WORK REQUEST: Pictures stay out of the copy. Transcribe exactly, and only, the line with "Toggle the 1 participant banner" through the last line of the entries below.

RECORDS FOR THIS EXERCISE:
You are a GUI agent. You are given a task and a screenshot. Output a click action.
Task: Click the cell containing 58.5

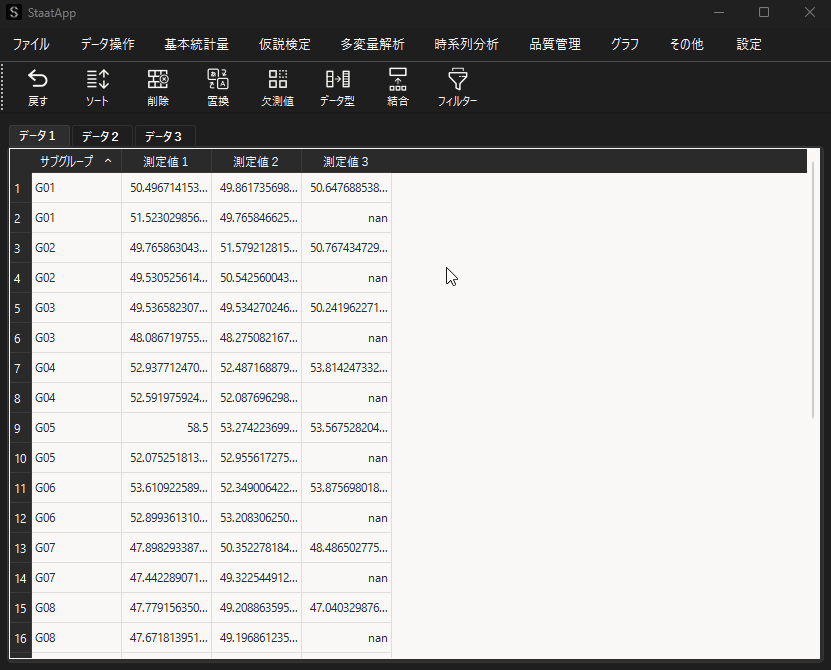point(166,428)
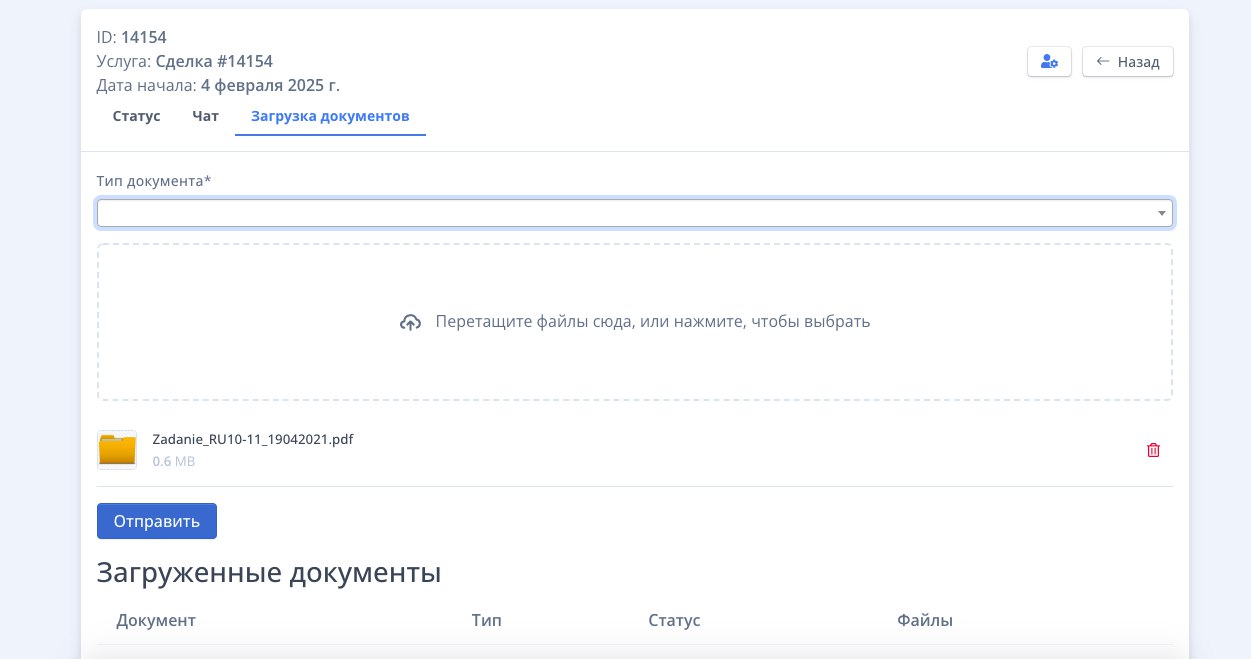Click the user settings icon button
Screen dimensions: 1251x659
point(1049,62)
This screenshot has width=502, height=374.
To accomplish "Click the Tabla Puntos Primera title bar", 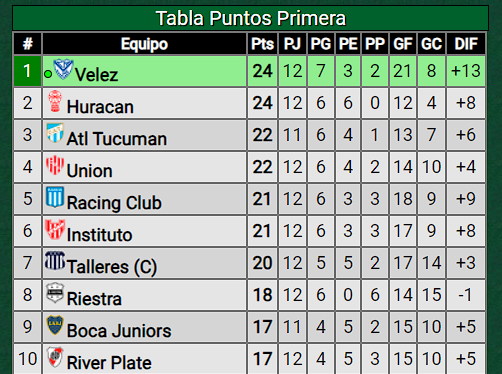I will click(x=251, y=18).

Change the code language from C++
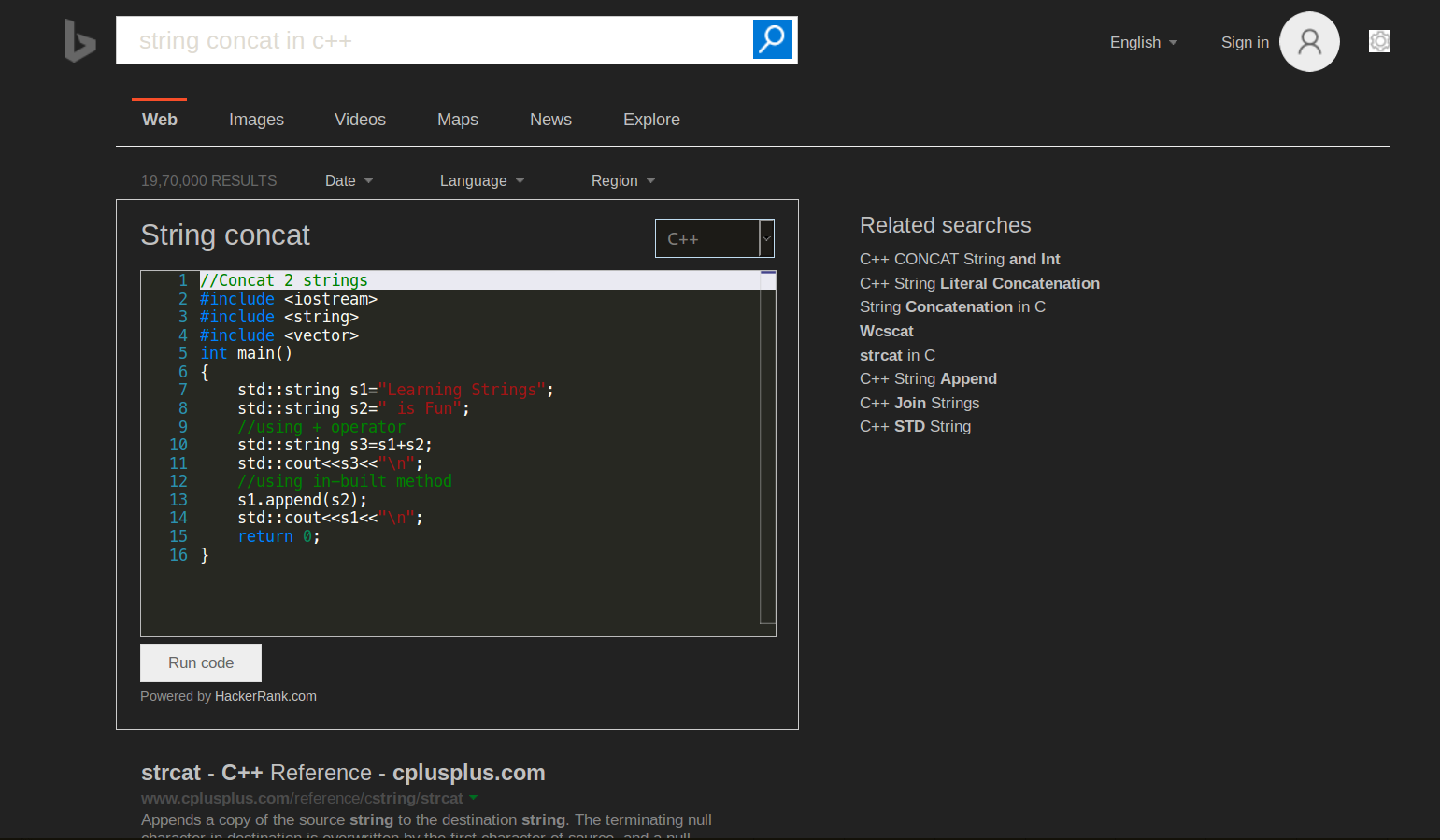coord(714,238)
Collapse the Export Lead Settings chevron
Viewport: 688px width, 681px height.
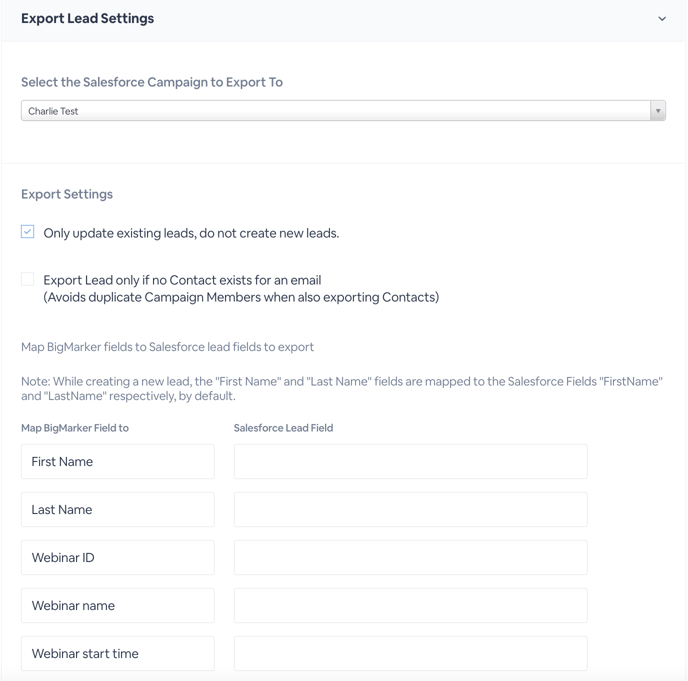pyautogui.click(x=662, y=18)
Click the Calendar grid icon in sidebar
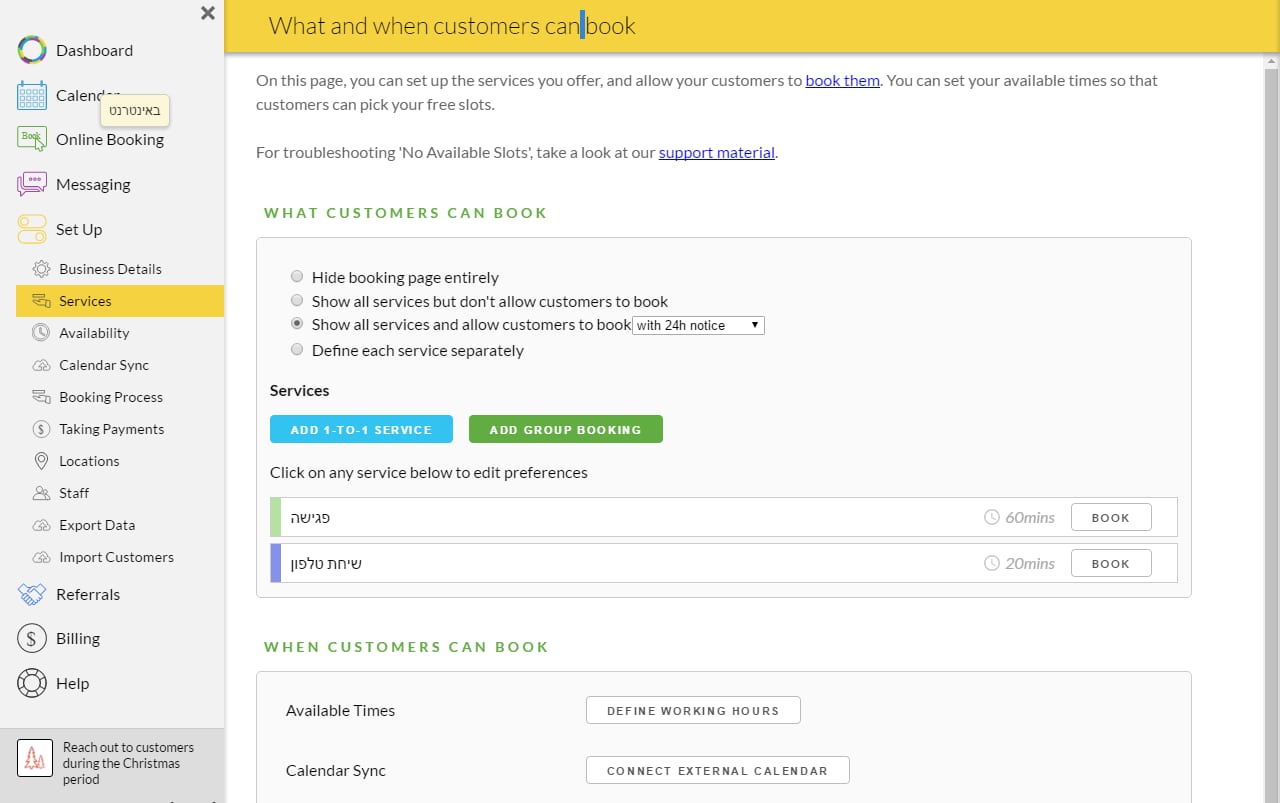 [x=32, y=95]
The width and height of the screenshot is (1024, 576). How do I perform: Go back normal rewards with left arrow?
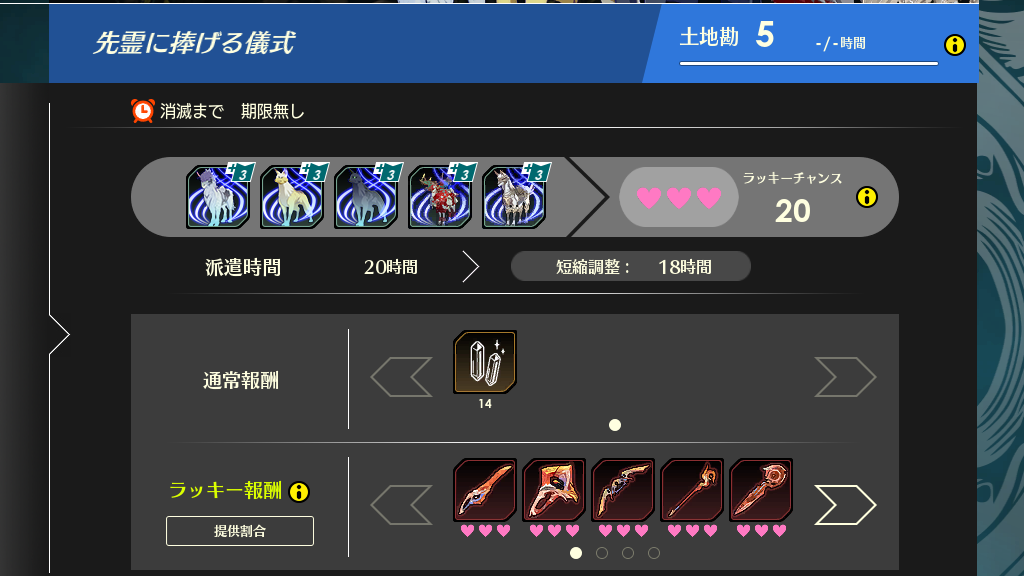point(401,377)
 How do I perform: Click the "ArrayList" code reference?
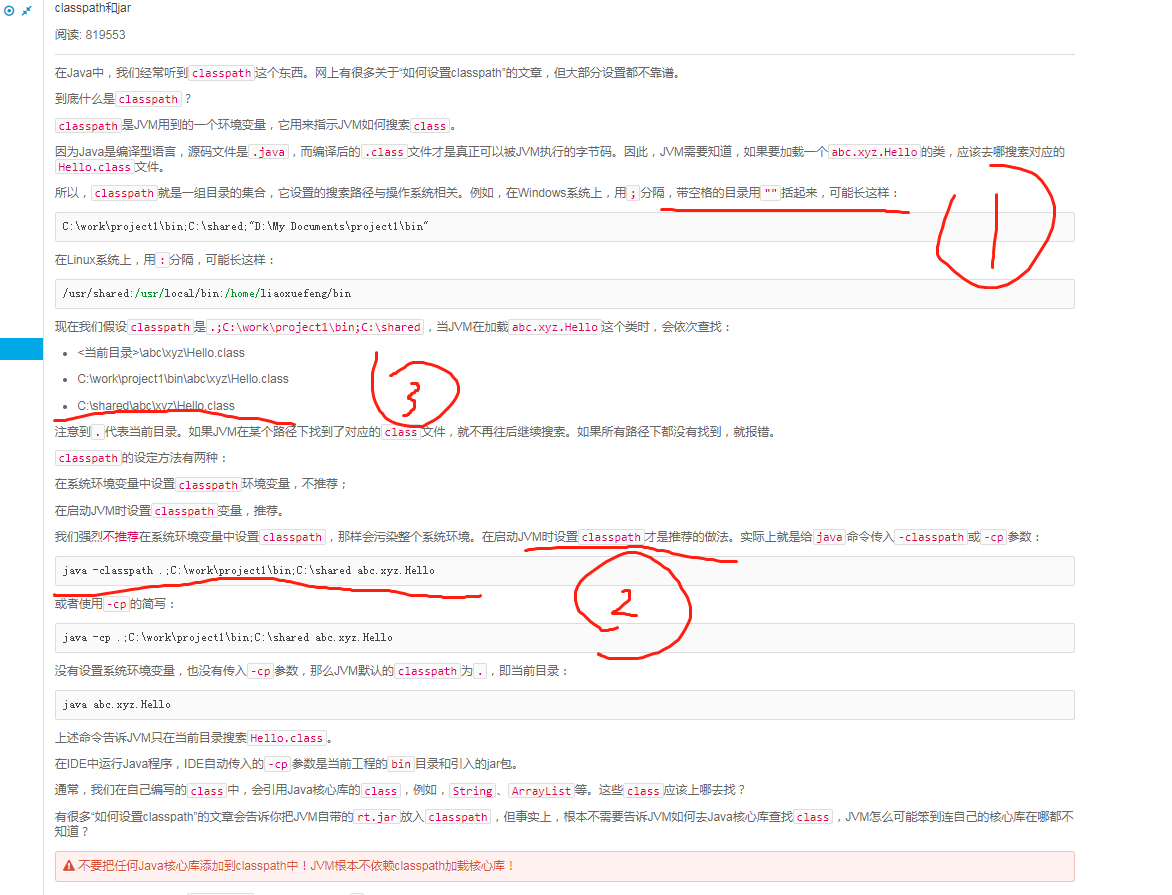pos(541,790)
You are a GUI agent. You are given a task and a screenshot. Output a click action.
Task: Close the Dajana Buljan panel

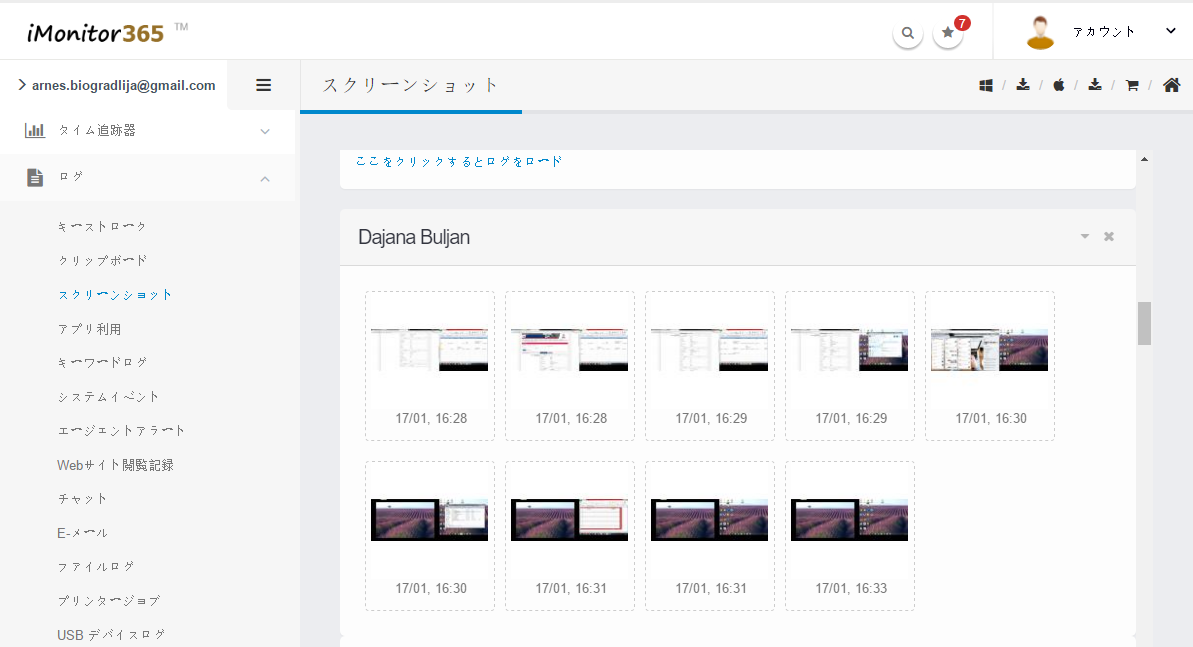(1108, 237)
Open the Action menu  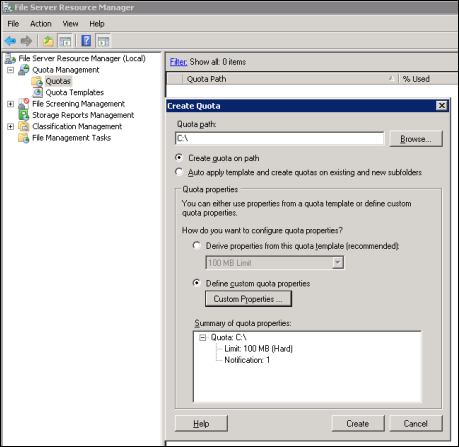tap(41, 24)
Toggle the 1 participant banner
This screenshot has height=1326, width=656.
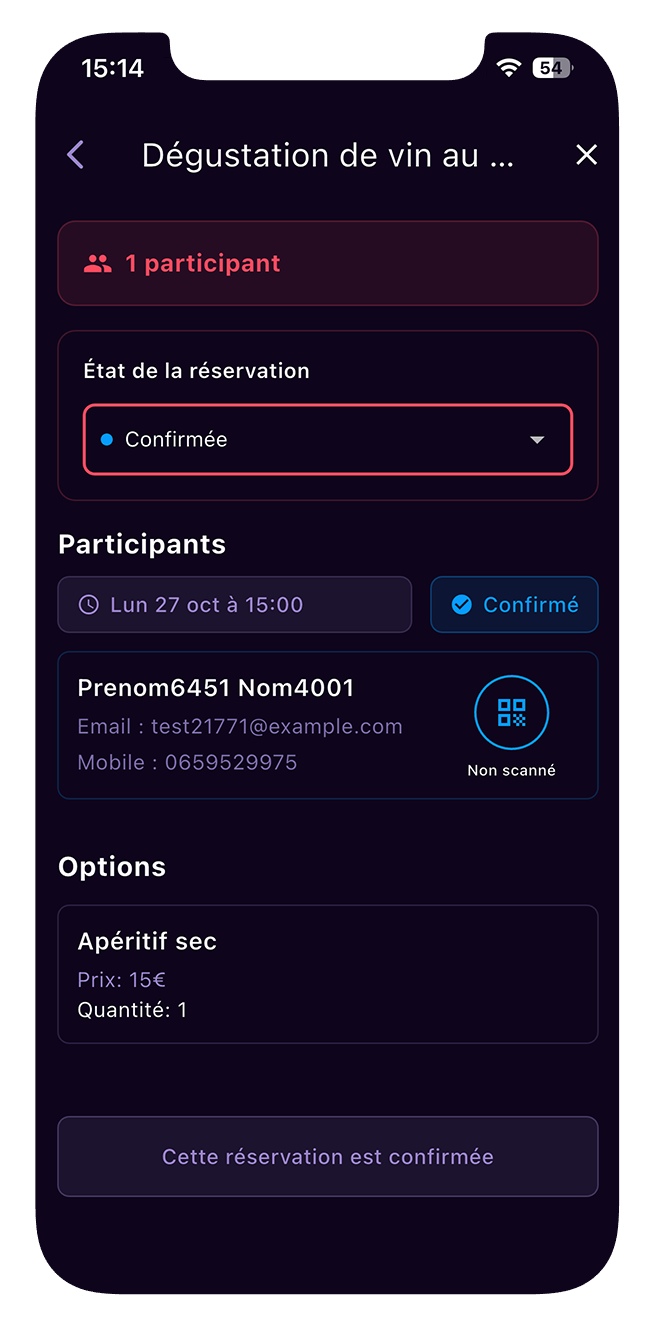coord(327,263)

RESPONSE TO THE TASK:
Toggle the 1 participant banner
This screenshot has height=1326, width=656.
coord(327,263)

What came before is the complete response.